* **Exercise details**
Could you copy each line of the listing below that has the word "command"?
+ + + +
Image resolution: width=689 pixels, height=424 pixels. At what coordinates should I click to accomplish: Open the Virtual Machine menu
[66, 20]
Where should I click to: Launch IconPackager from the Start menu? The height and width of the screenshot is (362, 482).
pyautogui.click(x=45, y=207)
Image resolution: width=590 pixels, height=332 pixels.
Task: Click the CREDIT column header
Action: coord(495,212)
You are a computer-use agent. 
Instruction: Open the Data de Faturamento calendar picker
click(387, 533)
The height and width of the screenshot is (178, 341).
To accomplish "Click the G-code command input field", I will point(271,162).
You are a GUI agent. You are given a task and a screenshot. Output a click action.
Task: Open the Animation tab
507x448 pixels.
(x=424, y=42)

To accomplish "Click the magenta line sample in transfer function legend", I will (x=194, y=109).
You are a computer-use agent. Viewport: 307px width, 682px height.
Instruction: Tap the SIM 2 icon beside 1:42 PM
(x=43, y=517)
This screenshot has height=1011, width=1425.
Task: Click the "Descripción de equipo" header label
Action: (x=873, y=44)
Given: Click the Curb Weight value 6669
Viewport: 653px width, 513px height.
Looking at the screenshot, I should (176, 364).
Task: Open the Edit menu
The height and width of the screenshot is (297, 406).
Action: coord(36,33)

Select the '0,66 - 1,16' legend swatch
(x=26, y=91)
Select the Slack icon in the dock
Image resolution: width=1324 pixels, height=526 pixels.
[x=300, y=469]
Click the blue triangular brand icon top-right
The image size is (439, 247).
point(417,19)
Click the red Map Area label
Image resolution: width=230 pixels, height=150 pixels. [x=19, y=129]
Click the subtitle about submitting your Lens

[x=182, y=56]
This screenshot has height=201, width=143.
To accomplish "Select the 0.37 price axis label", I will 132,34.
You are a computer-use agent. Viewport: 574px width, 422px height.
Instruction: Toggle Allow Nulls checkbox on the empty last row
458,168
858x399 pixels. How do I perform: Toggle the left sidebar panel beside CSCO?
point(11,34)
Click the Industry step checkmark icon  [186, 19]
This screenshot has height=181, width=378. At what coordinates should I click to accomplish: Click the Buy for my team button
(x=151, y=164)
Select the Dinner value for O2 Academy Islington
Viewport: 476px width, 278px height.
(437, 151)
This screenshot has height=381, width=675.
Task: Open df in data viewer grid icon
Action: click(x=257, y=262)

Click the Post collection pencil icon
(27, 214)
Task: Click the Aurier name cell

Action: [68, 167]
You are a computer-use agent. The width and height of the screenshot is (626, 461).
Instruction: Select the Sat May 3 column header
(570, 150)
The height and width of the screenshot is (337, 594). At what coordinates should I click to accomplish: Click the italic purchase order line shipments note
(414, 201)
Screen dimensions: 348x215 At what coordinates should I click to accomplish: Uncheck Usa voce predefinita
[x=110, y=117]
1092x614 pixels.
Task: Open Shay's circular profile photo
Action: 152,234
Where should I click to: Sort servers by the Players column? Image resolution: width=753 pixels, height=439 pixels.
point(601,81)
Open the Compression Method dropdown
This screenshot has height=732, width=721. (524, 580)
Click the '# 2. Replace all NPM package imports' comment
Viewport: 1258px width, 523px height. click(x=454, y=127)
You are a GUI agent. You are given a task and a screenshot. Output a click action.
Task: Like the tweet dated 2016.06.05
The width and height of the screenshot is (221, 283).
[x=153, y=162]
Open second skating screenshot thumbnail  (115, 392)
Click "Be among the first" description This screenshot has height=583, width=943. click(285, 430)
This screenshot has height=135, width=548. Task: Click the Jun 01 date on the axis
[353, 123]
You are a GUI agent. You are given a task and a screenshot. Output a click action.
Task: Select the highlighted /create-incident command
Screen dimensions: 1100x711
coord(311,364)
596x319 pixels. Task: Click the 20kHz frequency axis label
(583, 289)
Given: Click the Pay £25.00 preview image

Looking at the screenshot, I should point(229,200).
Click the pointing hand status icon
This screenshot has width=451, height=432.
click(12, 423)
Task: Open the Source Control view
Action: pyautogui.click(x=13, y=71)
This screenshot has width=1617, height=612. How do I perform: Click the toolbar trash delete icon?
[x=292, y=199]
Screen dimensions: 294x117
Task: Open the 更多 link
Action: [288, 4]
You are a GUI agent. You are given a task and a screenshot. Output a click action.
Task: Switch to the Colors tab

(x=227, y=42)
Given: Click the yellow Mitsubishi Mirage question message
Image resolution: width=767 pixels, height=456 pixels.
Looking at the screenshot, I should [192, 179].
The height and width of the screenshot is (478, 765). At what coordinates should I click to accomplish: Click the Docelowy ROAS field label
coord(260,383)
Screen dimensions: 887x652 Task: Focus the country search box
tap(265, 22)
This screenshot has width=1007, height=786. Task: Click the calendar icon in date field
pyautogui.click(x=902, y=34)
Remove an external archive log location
+ + + +
* **Reply**
To accomplish "Click the G-code command input field", I will point(271,162).
Task: Select the highlighted /create-incident command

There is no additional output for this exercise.